Nevertheless at Friday's training sessions, there were emergency conferences and whispers of more alterations.
"There is a meeting later today about some stuff I have no idea about," Davis said.
But what if there was no culprit, nothing to blame except themselves, and the weather? What if the Americans trained for a Winter Olympics at altitude on hard-packed snow and ice, and arrived in Sochi to find they should have trained for an Early March First Buds of Spring Olympics at sea level?
As the temperatures hovered between 60 and 65 degrees, Sochi became a giant tanning parlor and everyone was breaking out their Maui Jims. The balmy air grew heavier down on the coastal plain where the speedskaters competed, while up in the peaks, the snowcaps liquefied. The surface of the Alpine courses looked as if they'd been poured out of a Slush Puppie machine. Miller, the famous snow chemist, described it as grainy "crystals, mushy stuff."
The Americans weren't the only ones who gave marginally slower performances in the warmth, or who were frustrated by sloggy conditions. "I'm a big guy and I just sink in this slush," British cross-country skier Andrew Young said. A German official grabbed scissors and cut the sleeves off some of the cross-country uniforms, but it didn't help former World Cup champion Axel Teichmann, who finished eighth in the men's 15K.
"I became a winter athlete to do my sport in winter, not in summer," he seethed.
Maybe it was the sheer beachiness of the whole affair that compromised the Americans.
"It's easy to lose a sense of time and structure in the Olympic Village," figure skater Jeremy Abbott said. "It feels like summer camp. Like Neverland."

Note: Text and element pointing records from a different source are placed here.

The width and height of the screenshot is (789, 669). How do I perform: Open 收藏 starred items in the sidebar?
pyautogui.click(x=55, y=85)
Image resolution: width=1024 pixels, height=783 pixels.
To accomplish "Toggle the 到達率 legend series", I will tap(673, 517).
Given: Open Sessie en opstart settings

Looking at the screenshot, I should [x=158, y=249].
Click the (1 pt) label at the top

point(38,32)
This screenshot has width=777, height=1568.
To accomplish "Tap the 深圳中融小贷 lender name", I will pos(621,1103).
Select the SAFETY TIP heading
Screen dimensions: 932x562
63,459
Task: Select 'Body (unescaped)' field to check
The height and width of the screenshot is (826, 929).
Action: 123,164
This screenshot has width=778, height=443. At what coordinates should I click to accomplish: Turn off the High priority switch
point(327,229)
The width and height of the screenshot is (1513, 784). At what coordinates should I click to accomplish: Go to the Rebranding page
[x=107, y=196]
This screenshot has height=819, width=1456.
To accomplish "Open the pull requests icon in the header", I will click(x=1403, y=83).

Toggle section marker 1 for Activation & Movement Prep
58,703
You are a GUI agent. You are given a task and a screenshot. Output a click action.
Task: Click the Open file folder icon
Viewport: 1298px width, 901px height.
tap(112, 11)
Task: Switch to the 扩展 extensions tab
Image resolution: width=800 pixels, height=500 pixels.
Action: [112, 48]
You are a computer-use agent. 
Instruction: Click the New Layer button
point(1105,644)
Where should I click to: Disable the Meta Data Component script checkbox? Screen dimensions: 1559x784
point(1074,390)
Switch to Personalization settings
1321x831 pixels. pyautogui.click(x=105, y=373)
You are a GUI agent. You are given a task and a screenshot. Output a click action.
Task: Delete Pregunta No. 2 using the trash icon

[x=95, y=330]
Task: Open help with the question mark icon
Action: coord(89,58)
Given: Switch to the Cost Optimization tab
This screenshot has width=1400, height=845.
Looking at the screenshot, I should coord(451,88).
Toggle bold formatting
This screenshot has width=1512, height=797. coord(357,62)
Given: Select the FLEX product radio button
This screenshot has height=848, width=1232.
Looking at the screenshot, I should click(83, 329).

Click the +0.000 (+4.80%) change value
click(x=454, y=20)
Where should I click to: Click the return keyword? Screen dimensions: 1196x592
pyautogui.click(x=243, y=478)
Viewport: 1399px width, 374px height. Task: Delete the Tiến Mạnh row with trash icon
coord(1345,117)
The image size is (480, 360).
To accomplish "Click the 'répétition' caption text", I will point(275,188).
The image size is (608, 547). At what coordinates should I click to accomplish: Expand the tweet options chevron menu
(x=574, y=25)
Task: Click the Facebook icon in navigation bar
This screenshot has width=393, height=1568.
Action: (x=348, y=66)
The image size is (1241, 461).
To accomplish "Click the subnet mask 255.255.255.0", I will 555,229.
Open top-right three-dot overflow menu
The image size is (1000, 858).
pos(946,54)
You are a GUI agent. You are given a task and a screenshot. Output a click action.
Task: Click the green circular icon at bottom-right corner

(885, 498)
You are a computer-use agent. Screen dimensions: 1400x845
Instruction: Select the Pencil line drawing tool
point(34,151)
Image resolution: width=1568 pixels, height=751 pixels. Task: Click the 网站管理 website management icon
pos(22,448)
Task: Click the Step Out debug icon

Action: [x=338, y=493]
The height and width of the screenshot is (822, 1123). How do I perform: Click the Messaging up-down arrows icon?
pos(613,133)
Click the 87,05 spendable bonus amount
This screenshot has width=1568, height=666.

Maybe things were just too dreamy. "Wishing in skiing does not get you far," Miller observed.
Maybe while the Americans were puzzling over their suits and their food and the temps, others have just reached out and grabbed the medals. Like Iouri Podladtchikov, nicknamed I-Pod, who made this immortal play on the Olympic slogan after beating out Shaun White in the halfpipe, "It's hot, cool, and it's [expletive] mine."
Sally Jenkins is a Washington Post columnist.